Paroxysmal nocturnal hemoglobinuria (PNH) is caused by a genetic mutation that occurs in a single blood-forming stem cell in the bone marrow. This mutation affects a gene called **PIGA**, which is located on the X chromosome. The PIGA gene is responsible for producing a critical enzyme involved in the synthesis of a molecule called glycosylphosphatidylinositol (GPI) anchor. This GPI anchor is essential because it attaches certain protective proteins to the surface of blood cells, especially red blood cells.
When the PIGA gene is mutated, the affected stem cell and all its descendants produce blood cells that lack these GPI-anchored proteins. Among the missing proteins are CD55 and CD59, which normally protect red blood cells from being destroyed by the body’s own immune system, specifically the complement system. The complement system is part of the immune defense that helps clear pathogens and damaged cells, but without these protective proteins, red blood cells become vulnerable to attack.

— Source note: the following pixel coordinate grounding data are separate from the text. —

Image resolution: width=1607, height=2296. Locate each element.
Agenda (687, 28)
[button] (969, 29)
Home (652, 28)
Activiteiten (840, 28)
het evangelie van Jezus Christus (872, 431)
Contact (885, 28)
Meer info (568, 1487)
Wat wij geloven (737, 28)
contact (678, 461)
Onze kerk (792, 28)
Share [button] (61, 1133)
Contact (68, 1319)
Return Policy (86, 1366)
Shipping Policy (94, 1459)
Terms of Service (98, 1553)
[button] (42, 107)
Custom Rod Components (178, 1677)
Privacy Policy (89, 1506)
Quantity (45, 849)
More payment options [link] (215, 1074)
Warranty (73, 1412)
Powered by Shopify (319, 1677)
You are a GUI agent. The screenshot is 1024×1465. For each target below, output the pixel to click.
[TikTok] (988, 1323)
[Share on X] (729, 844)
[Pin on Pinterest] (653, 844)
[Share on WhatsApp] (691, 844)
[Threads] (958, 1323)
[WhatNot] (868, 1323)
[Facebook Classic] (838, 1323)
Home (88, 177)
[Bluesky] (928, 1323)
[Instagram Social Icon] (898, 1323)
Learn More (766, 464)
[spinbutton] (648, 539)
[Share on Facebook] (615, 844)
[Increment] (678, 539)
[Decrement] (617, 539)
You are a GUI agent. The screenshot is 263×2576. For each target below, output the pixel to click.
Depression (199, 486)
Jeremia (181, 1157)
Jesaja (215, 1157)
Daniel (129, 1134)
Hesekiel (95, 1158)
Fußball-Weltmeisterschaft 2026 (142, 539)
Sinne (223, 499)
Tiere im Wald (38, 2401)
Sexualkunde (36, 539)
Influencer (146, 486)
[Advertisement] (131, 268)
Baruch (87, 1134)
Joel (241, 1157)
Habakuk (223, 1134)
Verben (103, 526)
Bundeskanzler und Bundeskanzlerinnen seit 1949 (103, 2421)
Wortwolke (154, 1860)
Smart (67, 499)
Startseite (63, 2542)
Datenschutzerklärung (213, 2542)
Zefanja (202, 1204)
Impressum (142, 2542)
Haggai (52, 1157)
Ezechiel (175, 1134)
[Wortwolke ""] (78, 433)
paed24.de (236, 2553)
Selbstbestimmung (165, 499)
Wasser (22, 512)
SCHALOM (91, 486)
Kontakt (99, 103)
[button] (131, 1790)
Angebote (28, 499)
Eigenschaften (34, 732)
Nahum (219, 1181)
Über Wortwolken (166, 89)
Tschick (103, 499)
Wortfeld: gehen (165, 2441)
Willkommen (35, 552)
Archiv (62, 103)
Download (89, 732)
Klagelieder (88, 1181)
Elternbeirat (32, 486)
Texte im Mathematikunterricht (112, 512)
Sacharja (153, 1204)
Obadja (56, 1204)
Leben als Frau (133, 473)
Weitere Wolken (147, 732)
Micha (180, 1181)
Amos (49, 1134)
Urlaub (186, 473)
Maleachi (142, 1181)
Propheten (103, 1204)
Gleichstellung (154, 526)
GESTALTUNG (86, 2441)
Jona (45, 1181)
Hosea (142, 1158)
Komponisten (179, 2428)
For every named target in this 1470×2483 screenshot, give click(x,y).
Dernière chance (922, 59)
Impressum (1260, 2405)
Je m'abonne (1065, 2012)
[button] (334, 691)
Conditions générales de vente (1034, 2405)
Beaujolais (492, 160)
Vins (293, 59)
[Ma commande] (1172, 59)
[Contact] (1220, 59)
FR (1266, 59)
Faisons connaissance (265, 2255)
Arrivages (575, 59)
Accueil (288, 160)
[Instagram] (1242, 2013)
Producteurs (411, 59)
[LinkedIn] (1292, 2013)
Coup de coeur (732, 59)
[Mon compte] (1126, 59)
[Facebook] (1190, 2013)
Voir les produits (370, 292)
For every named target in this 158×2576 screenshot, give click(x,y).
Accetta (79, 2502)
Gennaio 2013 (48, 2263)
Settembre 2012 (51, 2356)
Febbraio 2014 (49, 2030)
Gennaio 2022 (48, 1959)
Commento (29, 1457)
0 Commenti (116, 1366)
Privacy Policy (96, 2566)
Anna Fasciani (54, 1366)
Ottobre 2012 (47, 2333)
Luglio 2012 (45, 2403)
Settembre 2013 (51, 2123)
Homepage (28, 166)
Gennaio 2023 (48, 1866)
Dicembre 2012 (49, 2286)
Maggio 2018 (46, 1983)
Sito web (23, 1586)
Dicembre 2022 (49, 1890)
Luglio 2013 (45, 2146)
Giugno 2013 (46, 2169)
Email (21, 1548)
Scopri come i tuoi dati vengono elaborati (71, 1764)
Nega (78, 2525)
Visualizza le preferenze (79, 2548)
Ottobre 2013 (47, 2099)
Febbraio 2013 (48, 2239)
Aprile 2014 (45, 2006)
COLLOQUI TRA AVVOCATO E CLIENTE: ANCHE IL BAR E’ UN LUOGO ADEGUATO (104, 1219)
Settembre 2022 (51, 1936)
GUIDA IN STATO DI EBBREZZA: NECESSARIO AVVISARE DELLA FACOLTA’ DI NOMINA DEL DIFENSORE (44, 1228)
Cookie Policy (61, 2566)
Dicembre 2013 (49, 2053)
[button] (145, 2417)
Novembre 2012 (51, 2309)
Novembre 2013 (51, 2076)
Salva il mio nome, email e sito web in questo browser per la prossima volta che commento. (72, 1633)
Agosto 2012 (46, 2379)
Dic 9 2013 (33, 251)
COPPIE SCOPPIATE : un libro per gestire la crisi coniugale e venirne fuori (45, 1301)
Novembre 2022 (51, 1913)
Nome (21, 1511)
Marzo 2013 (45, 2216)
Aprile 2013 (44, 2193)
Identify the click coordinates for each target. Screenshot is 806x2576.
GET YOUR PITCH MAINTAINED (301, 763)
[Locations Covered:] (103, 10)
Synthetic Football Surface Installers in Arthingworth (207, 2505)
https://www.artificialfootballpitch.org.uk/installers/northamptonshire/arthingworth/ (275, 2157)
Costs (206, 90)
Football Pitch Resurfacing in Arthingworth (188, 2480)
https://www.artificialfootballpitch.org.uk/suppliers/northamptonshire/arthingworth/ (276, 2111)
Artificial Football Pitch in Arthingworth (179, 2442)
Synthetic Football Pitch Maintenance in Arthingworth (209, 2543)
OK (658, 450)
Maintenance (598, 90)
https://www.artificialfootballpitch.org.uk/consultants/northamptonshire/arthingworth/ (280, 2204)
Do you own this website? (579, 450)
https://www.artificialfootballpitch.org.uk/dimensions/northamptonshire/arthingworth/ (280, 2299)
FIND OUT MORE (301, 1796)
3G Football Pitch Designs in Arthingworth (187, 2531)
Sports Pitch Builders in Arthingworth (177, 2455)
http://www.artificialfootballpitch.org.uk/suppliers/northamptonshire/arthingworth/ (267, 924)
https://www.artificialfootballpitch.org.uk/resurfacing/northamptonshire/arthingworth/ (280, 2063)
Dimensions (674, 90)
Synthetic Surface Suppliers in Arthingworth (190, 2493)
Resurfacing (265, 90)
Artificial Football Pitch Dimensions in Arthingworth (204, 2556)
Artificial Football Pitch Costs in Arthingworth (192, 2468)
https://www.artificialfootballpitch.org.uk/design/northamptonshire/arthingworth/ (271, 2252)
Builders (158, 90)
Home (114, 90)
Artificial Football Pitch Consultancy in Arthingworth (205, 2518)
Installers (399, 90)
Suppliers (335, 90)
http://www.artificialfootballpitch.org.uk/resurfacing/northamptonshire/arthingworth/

Because the red blood cells lack CD55 and CD59, the complement system mistakenly targets and destroys them in a process called **hemolysis**. This destruction releases hemoglobin into the bloodstream, which can cause symptoms such as dark-colored urine (especially noticeable in the morning), fatigue, shortness of breath, abdominal pain, and anemia. The breakdown of red blood cells also releases substances that can damage organs like the kidneys.
The mutation in PIGA is **acquired**, not inherited, meaning it happens spontaneously in a single stem cell during a person’s life rather than being passed down from parents. This mutated stem cell gains a growth advantage and expands, leading to a population of blood cells that all share this defect.
In addition to red blood cells, other blood cells like white blood cells and platelets can also be affected because they come from the same mutated stem cell. This can lead to complications such as increased risk of blood clots (thrombosis), which is a major cause of morbidity and mortality in PNH patients. The excessive activation of the complement system not only destroys red blood cells but also activates platelets, making them more likely to form clots.
The exact trigger for why the PIGA mutation occurs in the first place is not fully understood, but it is known to be a **somatic mutation**—a change in the DNA that happens after conception in a single cell. This mutation leads to a clone of abnormal blood cells that can outcompete normal cells in the bone marrow.
To summarize the cause in simple terms:
– A **mutation in the PIGA gene** in a bone marrow stem cell prevents the production of protective proteins on blood cells.
– Without these protective proteins, red blood cells are attacked and destroyed by the immune system’s complement pathway.
– This destruction causes the symptoms and complications of PNH, including anemia, fatigue, and risk of blood clots.
– The mutation is acquired during life and leads to a clone of defective blood cells expanding in the bone marrow.
This process explains why PNH is a rare, acquired blood disorder characterized by episodes of red blood cell destruction, often worse at night or early morning, hence the name “nocturnal hemoglobinuria.” The disease is complex because it involves both genetic mutation and immune system dysfunction, leading to a cascade of effects on blood cells and overall health.